Data for this exercise START

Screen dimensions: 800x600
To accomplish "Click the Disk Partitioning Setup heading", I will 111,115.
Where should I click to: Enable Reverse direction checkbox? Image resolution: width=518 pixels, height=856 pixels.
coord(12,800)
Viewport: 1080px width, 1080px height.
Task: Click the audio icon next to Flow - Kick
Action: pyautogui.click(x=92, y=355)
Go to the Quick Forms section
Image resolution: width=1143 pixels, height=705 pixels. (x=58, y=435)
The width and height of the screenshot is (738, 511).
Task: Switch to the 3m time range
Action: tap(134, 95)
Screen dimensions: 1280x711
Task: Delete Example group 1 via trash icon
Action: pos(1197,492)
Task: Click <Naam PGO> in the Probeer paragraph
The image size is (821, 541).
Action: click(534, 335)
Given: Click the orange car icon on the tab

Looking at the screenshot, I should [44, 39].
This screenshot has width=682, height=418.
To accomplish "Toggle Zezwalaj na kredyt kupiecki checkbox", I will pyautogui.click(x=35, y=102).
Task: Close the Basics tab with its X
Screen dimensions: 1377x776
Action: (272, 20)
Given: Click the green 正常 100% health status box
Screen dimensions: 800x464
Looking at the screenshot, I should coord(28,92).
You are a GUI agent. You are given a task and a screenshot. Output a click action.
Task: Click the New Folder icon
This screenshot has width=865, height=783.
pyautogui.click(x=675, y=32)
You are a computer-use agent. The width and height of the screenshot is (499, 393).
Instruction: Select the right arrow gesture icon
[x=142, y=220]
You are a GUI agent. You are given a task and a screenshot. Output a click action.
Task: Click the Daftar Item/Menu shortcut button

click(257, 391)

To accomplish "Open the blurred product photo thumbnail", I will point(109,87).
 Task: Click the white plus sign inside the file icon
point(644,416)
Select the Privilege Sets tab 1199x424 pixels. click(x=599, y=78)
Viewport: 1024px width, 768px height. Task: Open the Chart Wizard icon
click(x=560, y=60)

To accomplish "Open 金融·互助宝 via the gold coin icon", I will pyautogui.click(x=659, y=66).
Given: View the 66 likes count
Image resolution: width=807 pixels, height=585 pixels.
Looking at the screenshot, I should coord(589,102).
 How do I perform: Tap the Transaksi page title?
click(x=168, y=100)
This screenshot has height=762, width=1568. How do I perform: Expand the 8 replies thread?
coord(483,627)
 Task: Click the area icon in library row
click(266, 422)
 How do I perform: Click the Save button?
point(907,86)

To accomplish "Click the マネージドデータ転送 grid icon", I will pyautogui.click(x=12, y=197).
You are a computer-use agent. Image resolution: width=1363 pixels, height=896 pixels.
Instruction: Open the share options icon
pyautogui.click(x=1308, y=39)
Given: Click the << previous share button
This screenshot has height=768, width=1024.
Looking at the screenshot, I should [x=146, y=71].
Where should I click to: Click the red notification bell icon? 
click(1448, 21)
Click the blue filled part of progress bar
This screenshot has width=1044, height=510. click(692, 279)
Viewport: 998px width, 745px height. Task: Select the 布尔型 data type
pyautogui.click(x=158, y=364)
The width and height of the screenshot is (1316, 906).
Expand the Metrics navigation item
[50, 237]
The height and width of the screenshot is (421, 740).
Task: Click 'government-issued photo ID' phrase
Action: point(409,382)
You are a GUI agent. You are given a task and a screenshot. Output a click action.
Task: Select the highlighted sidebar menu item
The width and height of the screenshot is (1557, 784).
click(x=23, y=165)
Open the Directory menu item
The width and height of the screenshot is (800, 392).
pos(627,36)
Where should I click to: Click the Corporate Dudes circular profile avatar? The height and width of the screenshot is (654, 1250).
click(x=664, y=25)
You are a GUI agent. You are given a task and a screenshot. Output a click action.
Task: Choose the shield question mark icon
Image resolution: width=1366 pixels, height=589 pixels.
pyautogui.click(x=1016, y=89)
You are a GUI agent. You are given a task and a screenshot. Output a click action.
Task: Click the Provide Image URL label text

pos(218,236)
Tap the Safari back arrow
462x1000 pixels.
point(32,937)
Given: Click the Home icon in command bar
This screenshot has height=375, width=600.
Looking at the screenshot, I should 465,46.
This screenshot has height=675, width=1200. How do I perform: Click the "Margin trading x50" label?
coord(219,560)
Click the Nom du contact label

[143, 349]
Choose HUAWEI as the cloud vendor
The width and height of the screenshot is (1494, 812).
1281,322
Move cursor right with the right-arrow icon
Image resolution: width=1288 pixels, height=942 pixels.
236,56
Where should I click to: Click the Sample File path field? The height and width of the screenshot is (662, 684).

Data for this exercise END

Please transcribe only the lines in the records above running from the line that has "Task: Click <Naam" through the line that has "Given: Click the green", both included, exactly as they appear.

* _Task result_
Task: Click <Naam PGO> in the Probeer paragraph
The image size is (821, 541).
Action: click(534, 335)
Given: Click the orange car icon on the tab

Looking at the screenshot, I should [44, 39].
This screenshot has width=682, height=418.
To accomplish "Toggle Zezwalaj na kredyt kupiecki checkbox", I will pyautogui.click(x=35, y=102).
Task: Close the Basics tab with its X
Screen dimensions: 1377x776
Action: (272, 20)
Given: Click the green 正常 100% health status box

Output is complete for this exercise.